クラミジア感染症(くらみじあかんせんしょう)

もっとも多い性行為感染症で、クラミジア・トラコマチス(CHLAMYDIA TRACHOMATIS)が原因菌になります。 主に性行為によって感染部位の粘膜との接触や分泌物との接触により感染し、潜伏期は1~3週間で、男性では排尿痛、尿道不快感、尿道の痒みなどの症状が見られますが、淋菌感染症に比べ症状は軽く、分泌物も薄く少量で見過ごされ、精巣上体炎や前立腺炎の原因となることがあります。

尖圭コンジローマ(せんけいこんじろーま)

ヒト乳頭腫ウイルス(HPV)によって起こされる性行為感染症に含まれる病期です。粘膜が接触することで感染し、微小な傷などからHPVが侵入して発症します。特に皮膚炎などがあったりすると感染しやすいため注意が必要です。潜伏期間の2~3か月後、外陰部などに乳頭や鶏冠、カリフラワー様の小丘疹が多発します。
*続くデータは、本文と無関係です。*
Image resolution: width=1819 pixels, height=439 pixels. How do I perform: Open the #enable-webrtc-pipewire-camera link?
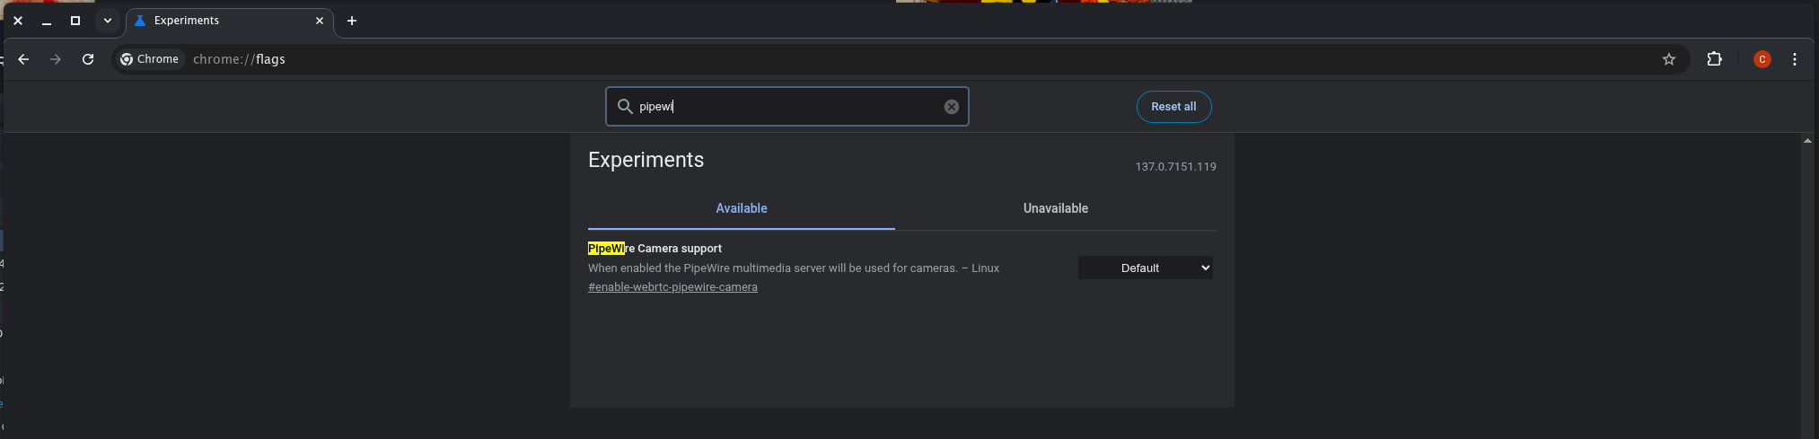[672, 287]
痛みがないため気が付かないこともありますが、放っておくとイボが大きくなり、数も増えていきます。数が多くなったり、大きくなったりすると治療に時間を要することもありますので、症状に気が付いたときには受診するようにしましょう。

性器ヘルペス(せいきへるぺす)

単純ヘルペスウィルス(HSV)による感染症です。男性では亀頭や包皮、女性では陰唇、会陰部に好発し、感染してから5~10日後に水膨れやただれが生じて激痛を伴います。初めての感染の場合には発熱を伴い症状が強いことが多いですが、2~4週で自然治癒します。HSV感染は再発傾向が強く、症状は軽く、全身症状は伴いませんが、数週間ごとに皮疹、痛みを繰り返すこともあります。

梅毒(ばいどく)

梅毒トレポネーマが粘膜から感染することによって引き起こされる病気で、大部分が性行為による感染になります。感染成立後平均3週間の潜伏期間を経て硬い丘疹が出現し、次いで皮膚が崩れえぐれる(潰瘍化)ようになります。痛みなどはない場合が多く、3~6週で自然に軽快します。その後、第2期梅毒発症まで4~10週の無症候期となります。 無症候期後に梅毒トレポネーマが全身に播種されると、微熱や倦怠感とともに紅斑が全身に出現します。肛囲、外陰部、腋窩などに扁平の隆起、口腔内や舌に粘膜病変を形成することもあります。

院長より

性行為感染症、尿道炎の治療には抗菌薬を使用しますが、疾患によって使用される抗菌薬の種類が異なります。また、抗菌薬が効きにくくなった菌が増えていますので、しっかりと通院、治療を受けることが重要となります。大切なパートナーに感染させるリスクや不妊症となるリスクもありますので、疑われる場合や不安な場合には検査を受けるようにしましょう。